▸ Your task: Rewrite the data from the line containing "The width and height of the screenshot is (473, 372)." through the line containing "Action: 193,353", both included, with "time label" changed to "time marker" and everything else kept the same. Omit the pictures from your answer.

Start of Material shown

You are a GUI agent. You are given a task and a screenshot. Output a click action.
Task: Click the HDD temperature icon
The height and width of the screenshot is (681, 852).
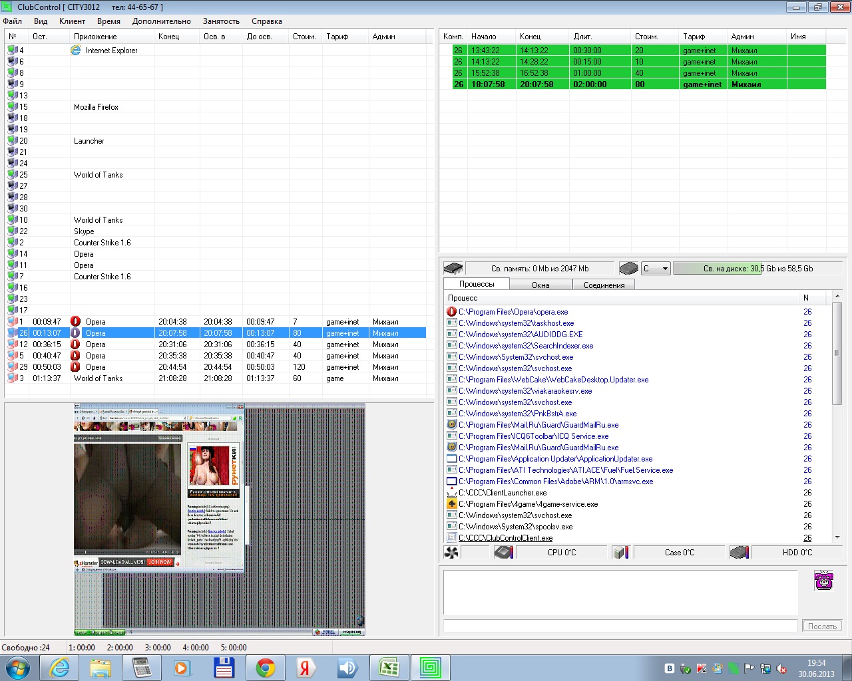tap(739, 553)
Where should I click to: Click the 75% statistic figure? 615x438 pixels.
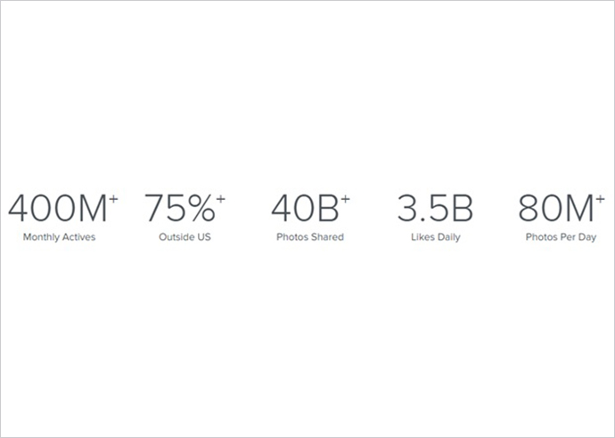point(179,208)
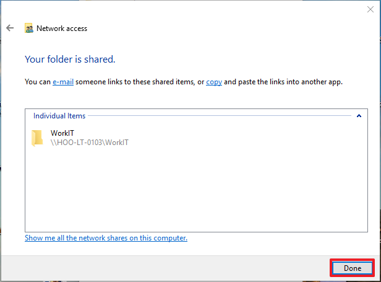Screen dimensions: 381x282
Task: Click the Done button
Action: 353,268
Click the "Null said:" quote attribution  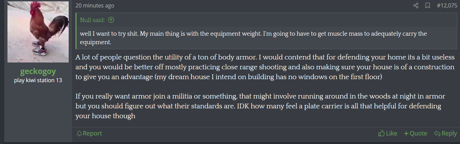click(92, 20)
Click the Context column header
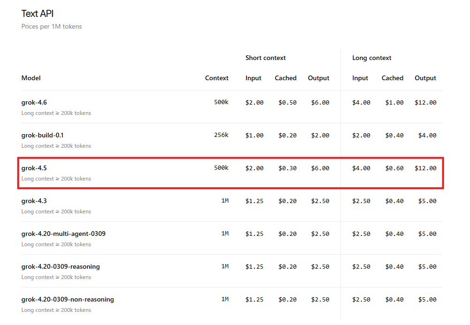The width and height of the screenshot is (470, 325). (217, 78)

End of Material shown
Start of Material shown

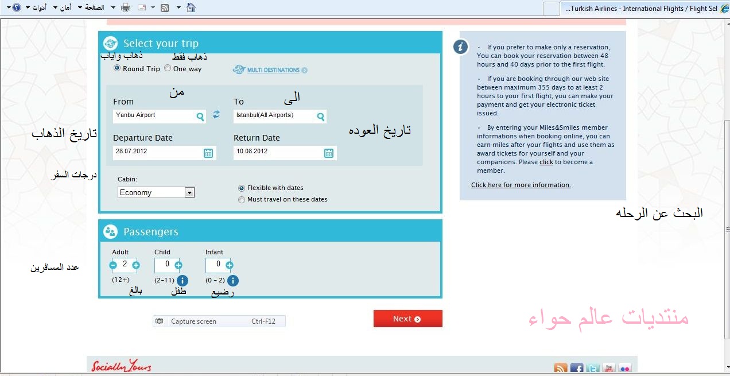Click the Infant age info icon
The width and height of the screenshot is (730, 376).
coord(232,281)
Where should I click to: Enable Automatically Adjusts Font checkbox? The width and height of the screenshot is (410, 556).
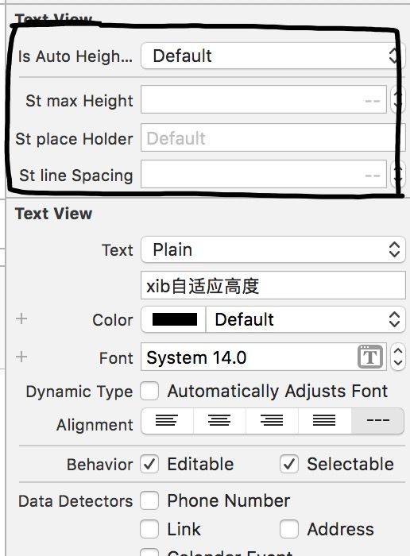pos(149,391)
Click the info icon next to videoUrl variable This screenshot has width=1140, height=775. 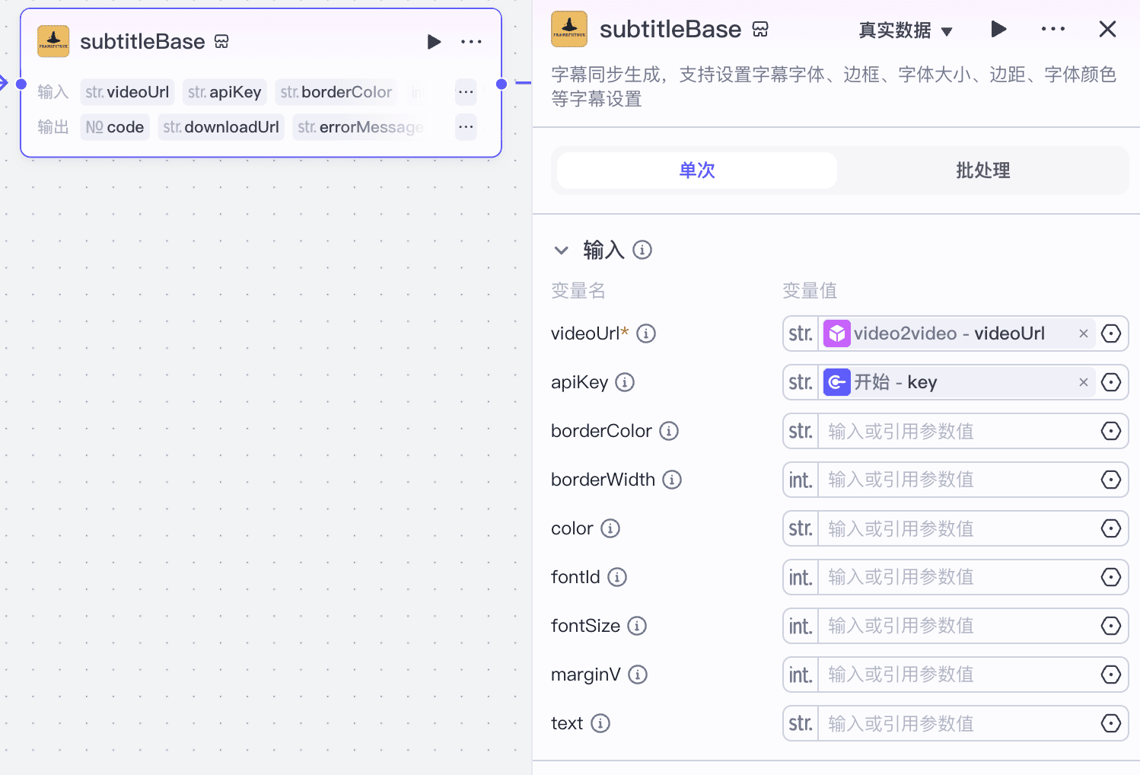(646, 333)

End of Material shown
Start of Material shown

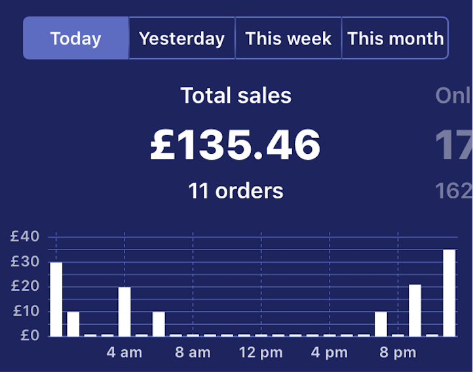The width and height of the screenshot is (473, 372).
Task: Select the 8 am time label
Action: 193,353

End of Material shown

▸ Written reply:
The width and height of the screenshot is (473, 372).
Task: Select the 8 am time marker
Action: 193,353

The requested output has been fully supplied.